In fact, one night, while I was experiencing a state of deep inebriation, a friend convinced me to head to the local coffee shop/movie theater where Barfly was playing. I agreed and watched the film, agitated by the senseless violence and poverty on screen, and on the way back toward campus, as we talked about the movie, I hesitated and concluded that I never really liked the Beats anyhow.

Now, as I sit here and birdsong filters in through a cracked-open window in my office, it seems to me that Bukowski—despite the variety of criticisms leveraged against him—was sometimes a damn fine poet. His work now reminds me that writers (like everyone else in the world) often don’t know what to do. We all have our intricate plans, like skateboarding away a summer afternoon, and often enough, find that reality makes such plans laughable. I think, honestly, that if we were to judge poets solely on the basis of the mistakes that they’ve made—both in print and in their lives—we’d be depriving ourselves of such tiny gems as Bukowski’s “A Killer Get’s Ready.”

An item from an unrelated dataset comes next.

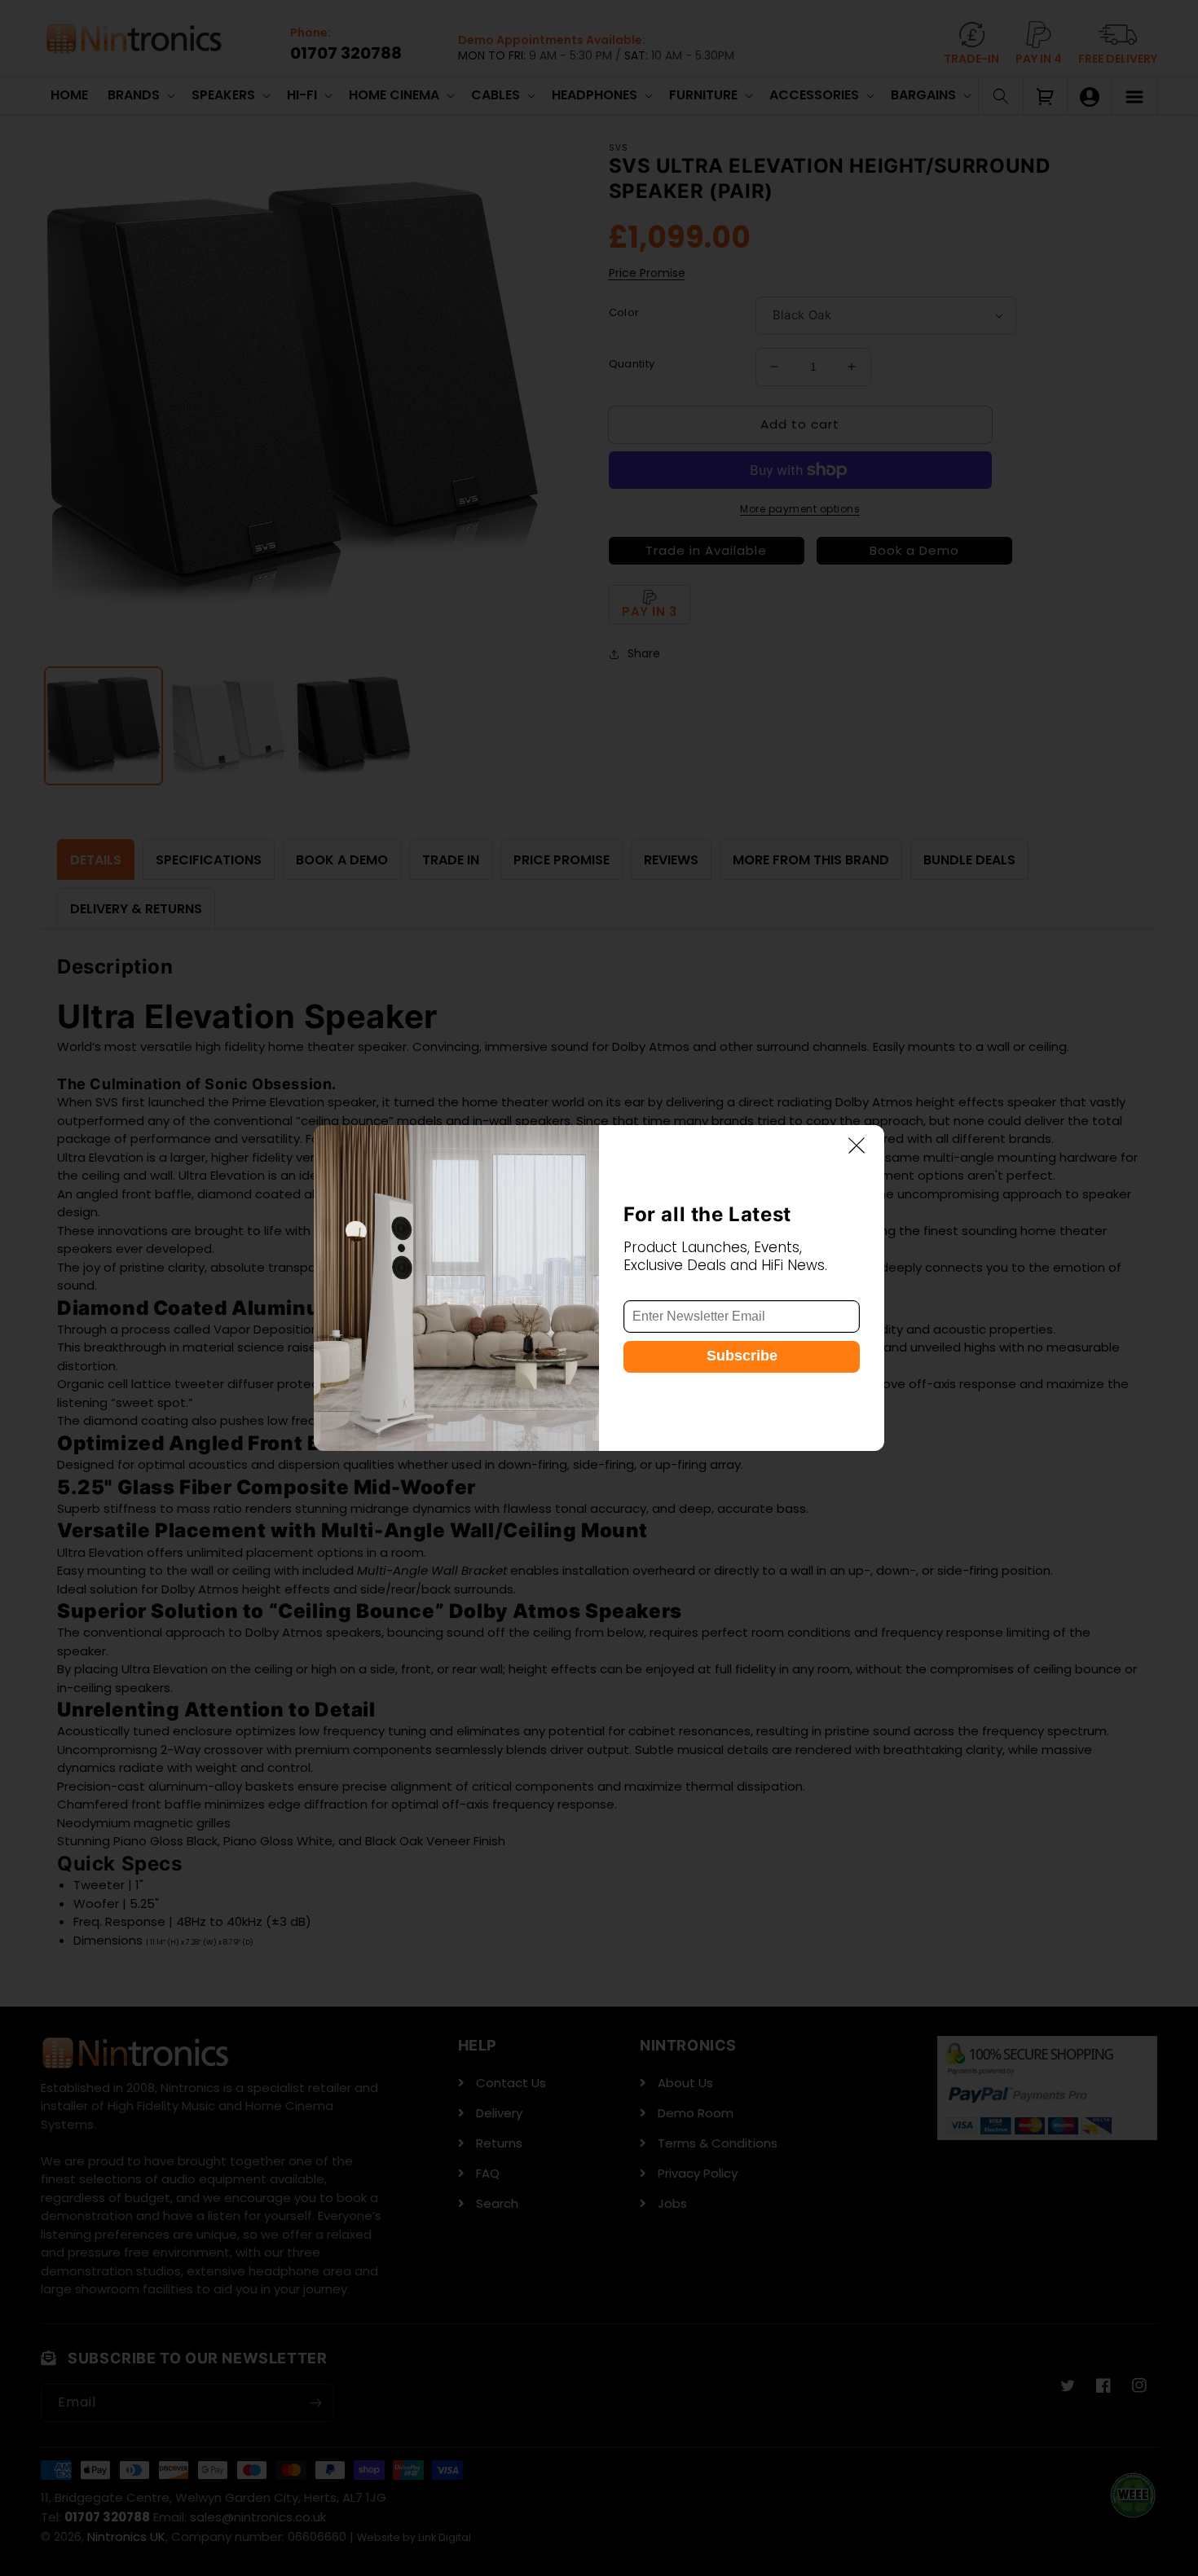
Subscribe (742, 1355)
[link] (456, 1288)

Maybe with the way academic life is going, the “morality” of a poet will have some bearing on whether or not that writer should be read by students. Certainly, I think you can cite examples where that trend is beginning. Nevertheless, I think it’s important to realize, if you’d like to write poems, that even an utter dick can write lovely poems and even a father who cares deeply for his child can make an errant decision.